The reply should repeat all of the data word for word, with no pictures.

Dataset records.
■ ■ ■ ■ ■ ■ ■

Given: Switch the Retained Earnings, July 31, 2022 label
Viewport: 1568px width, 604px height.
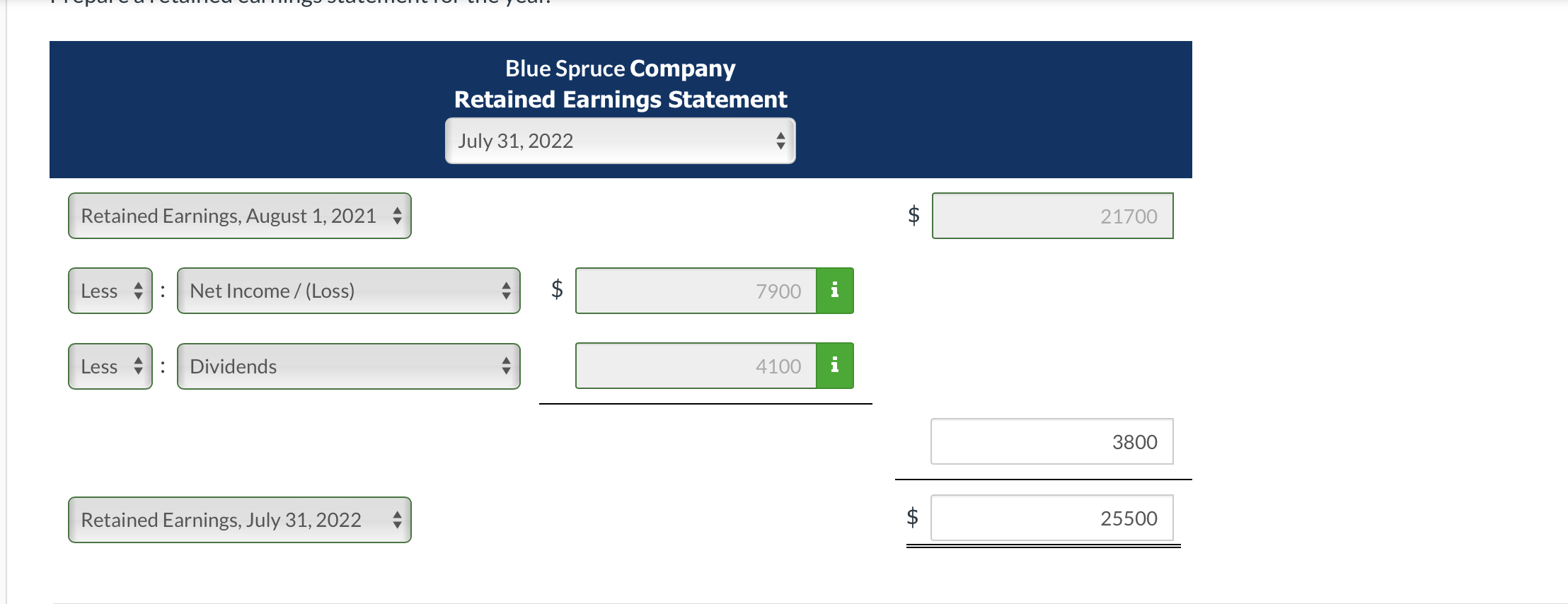Looking at the screenshot, I should (x=241, y=520).
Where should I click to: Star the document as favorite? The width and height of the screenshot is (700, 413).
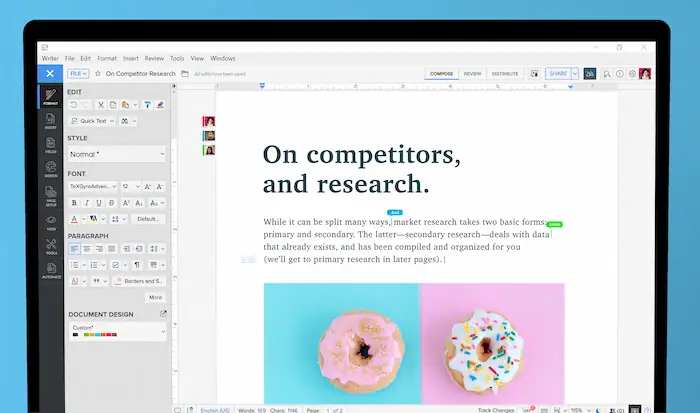pyautogui.click(x=97, y=73)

■ ■ ■ ■ ■ ■ ■

Reply.
Given: Switch the Retained Earnings, July 31, 2022 label
Viewport: 1568px width, 604px height.
Looking at the screenshot, I should (x=241, y=520).
Where should I click to: Star the document as favorite? The width and height of the screenshot is (700, 413).
pyautogui.click(x=97, y=73)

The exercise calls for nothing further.